Boyejo & Ors, R (on the application of) v Barnet London Borough Council [2009] EWHC 3261 (Admin)

This was the conjoined hearing of an application for Judicial Review of both Barnet and Portsmouth Councils, both JRs bought by Yvonne Hossack and here represented by Stephen Knafler. It makes a distinct contrast and counterpoint to R (Garbet) v Circle 33 Housing Trust and another [2009] EWHC 3153 (Admin) [our note here]. It also makes important findings for anyone dealing with local authority policy or service provision decisions affecting people with disabilities. Apologies for the lengthy note, but detail is unavoidable…

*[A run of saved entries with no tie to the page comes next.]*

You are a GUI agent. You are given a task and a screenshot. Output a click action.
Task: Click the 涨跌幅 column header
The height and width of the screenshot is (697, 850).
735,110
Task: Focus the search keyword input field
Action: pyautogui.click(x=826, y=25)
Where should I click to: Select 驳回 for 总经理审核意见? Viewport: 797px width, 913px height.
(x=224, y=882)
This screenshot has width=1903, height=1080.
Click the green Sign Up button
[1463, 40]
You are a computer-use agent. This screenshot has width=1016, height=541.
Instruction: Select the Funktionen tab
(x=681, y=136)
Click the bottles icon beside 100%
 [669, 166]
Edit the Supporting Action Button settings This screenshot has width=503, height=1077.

Again, the issue was the withdrawal of resident warden services in sheltered housing schemes. Both Portsmouth and Barnet sought to replace sleep in or resident warden services with mobile services. Judicial reviews of these decision were joined by the Court. By the time the matters came to hearing the Claimant’s grounds against Barnet were:

First, it is submitted that in reaching the decision in question Barnet failed to fulfill its statutory duty under section 49A(1) of the [Disability Discrimination Act 1995] to have due regard to the six needs there set out, each of which identifies a particular goal the achievement of which would further the overall aim of the Act to eliminate discrimination and harassment of disabled persons and to promote equality of opportunity for them in society. Secondly, it is submitted, Barnet failed to follow its own Equality Scheme 2007/8-2010/11, adopted to comply with The Disability Discrimination (Public Authorities) (Statutory Duties) Regulations 2005 (the Regulations) made under the Act, because it did not sufficiently involve disabled persons or groups representing their interests in the decision making process. The final submission is that Barnet failed to follow the statutory code of practice called The Duty to Promote Disability Equality: Statutory Code of Practice (the Code) made by the Disability Rights Commission (now named the Equality and Human Rights Commission and to which I shall refer as the Commission) under section 53A(1C) of the Act, in respect of such involvement or the assessment of the impact of the proposals on disabled persons.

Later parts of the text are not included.